[Records for locating described items]
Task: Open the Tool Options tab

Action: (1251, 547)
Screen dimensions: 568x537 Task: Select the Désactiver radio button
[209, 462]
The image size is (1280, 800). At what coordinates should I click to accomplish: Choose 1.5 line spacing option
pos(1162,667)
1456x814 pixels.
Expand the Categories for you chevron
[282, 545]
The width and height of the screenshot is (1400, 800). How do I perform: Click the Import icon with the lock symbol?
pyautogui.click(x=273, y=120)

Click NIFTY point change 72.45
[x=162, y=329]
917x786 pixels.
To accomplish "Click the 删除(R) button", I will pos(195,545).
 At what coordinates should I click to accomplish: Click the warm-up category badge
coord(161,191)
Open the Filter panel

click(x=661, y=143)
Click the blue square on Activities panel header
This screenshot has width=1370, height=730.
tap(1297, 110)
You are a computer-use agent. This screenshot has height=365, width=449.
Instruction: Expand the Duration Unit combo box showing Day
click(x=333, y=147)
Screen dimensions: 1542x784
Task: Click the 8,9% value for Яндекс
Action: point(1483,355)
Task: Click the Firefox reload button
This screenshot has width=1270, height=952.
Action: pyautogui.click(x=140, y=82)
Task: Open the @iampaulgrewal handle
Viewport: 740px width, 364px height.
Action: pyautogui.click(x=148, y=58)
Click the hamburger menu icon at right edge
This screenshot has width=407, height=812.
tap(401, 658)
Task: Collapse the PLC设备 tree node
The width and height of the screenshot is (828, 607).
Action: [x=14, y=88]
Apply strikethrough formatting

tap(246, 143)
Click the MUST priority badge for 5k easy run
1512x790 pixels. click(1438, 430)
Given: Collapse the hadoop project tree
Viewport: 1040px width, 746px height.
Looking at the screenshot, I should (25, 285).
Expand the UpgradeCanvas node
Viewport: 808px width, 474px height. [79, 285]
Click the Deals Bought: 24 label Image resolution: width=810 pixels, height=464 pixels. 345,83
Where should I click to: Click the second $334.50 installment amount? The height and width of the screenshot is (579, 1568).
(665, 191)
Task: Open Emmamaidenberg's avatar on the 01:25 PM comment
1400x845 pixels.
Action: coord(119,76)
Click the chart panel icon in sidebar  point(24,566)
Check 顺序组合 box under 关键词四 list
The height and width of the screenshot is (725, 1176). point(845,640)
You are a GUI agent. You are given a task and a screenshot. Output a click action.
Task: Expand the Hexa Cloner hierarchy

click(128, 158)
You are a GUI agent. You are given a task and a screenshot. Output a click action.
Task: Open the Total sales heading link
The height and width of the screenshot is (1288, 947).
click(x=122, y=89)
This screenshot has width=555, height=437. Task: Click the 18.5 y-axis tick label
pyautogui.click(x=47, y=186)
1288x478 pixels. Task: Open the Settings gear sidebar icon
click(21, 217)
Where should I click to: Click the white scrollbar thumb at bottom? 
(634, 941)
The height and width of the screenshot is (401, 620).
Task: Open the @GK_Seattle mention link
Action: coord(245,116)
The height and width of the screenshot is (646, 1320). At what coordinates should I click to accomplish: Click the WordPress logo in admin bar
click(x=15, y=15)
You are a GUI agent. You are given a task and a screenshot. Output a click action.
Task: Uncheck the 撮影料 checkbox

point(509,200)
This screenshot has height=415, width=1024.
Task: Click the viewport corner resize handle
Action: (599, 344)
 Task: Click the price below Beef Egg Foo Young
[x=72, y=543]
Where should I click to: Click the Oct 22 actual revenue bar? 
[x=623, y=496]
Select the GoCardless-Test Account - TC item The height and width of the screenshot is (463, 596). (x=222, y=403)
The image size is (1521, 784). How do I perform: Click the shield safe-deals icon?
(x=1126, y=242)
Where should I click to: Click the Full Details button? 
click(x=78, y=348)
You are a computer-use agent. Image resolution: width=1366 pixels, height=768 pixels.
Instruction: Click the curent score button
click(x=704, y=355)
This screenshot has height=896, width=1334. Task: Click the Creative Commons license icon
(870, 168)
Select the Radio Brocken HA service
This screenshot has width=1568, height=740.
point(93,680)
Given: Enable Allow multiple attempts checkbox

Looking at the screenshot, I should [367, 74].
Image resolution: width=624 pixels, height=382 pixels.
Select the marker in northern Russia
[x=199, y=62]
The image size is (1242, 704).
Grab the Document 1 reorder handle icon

Direction: Retype every line of the material above word for word.

Worked solution:
Task: Open the Tool Options tab

Action: (1251, 547)
Screen dimensions: 568x537 Task: Select the Désactiver radio button
[209, 462]
The image size is (1280, 800). At what coordinates should I click to accomplish: Choose 1.5 line spacing option
pos(1162,667)
1456x814 pixels.
Expand the Categories for you chevron
[282, 545]
The width and height of the screenshot is (1400, 800). How do I perform: Click the Import icon with the lock symbol?
pyautogui.click(x=273, y=120)

Click NIFTY point change 72.45
[x=162, y=329]
917x786 pixels.
To accomplish "Click the 删除(R) button", I will pos(195,545).
 At what coordinates should I click to accomplish: Click the warm-up category badge
coord(161,191)
Open the Filter panel

click(x=661, y=143)
Click the blue square on Activities panel header
This screenshot has width=1370, height=730.
tap(1297, 110)
You are a computer-use agent. This screenshot has height=365, width=449.
Instruction: Expand the Duration Unit combo box showing Day
click(x=333, y=147)
Screen dimensions: 1542x784
Task: Click the 8,9% value for Яндекс
Action: point(1483,355)
Task: Click the Firefox reload button
This screenshot has width=1270, height=952.
Action: pyautogui.click(x=140, y=82)
Task: Open the @iampaulgrewal handle
Viewport: 740px width, 364px height.
Action: pyautogui.click(x=148, y=58)
Click the hamburger menu icon at right edge
This screenshot has width=407, height=812.
tap(401, 658)
Task: Collapse the PLC设备 tree node
The width and height of the screenshot is (828, 607).
Action: [x=14, y=88]
Apply strikethrough formatting

tap(246, 143)
Click the MUST priority badge for 5k easy run
1512x790 pixels. click(1438, 430)
Given: Collapse the hadoop project tree
Viewport: 1040px width, 746px height.
Looking at the screenshot, I should (25, 285).
Expand the UpgradeCanvas node
Viewport: 808px width, 474px height. [79, 285]
Click the Deals Bought: 24 label Image resolution: width=810 pixels, height=464 pixels. 345,83
Where should I click to: Click the second $334.50 installment amount? The height and width of the screenshot is (579, 1568).
(665, 191)
Task: Open Emmamaidenberg's avatar on the 01:25 PM comment
1400x845 pixels.
Action: coord(119,76)
Click the chart panel icon in sidebar  point(24,566)
Check 顺序组合 box under 关键词四 list
The height and width of the screenshot is (725, 1176). point(845,640)
You are a GUI agent. You are given a task and a screenshot. Output a click action.
Task: Expand the Hexa Cloner hierarchy

click(128, 158)
You are a GUI agent. You are given a task and a screenshot. Output a click action.
Task: Open the Total sales heading link
The height and width of the screenshot is (1288, 947).
click(x=122, y=89)
This screenshot has width=555, height=437. Task: Click the 18.5 y-axis tick label
pyautogui.click(x=47, y=186)
1288x478 pixels. Task: Open the Settings gear sidebar icon
click(21, 217)
Where should I click to: Click the white scrollbar thumb at bottom? 
(634, 941)
The height and width of the screenshot is (401, 620).
Task: Open the @GK_Seattle mention link
Action: coord(245,116)
The height and width of the screenshot is (646, 1320). At what coordinates should I click to accomplish: Click the WordPress logo in admin bar
click(x=15, y=15)
You are a GUI agent. You are given a task and a screenshot. Output a click action.
Task: Uncheck the 撮影料 checkbox

point(509,200)
This screenshot has height=415, width=1024.
Task: Click the viewport corner resize handle
Action: (599, 344)
 Task: Click the price below Beef Egg Foo Young
[x=72, y=543]
Where should I click to: Click the Oct 22 actual revenue bar? 
[x=623, y=496]
Select the GoCardless-Test Account - TC item The height and width of the screenshot is (463, 596). (x=222, y=403)
The image size is (1521, 784). How do I perform: Click the shield safe-deals icon?
(x=1126, y=242)
Where should I click to: Click the Full Details button? 
click(x=78, y=348)
You are a computer-use agent. Image resolution: width=1366 pixels, height=768 pixels.
Instruction: Click the curent score button
click(x=704, y=355)
This screenshot has height=896, width=1334. Task: Click the Creative Commons license icon
(870, 168)
Select the Radio Brocken HA service
This screenshot has width=1568, height=740.
point(93,680)
Given: Enable Allow multiple attempts checkbox

Looking at the screenshot, I should [367, 74].
Image resolution: width=624 pixels, height=382 pixels.
Select the marker in northern Russia
[x=199, y=62]
The image size is (1242, 704).
Grab the Document 1 reorder handle icon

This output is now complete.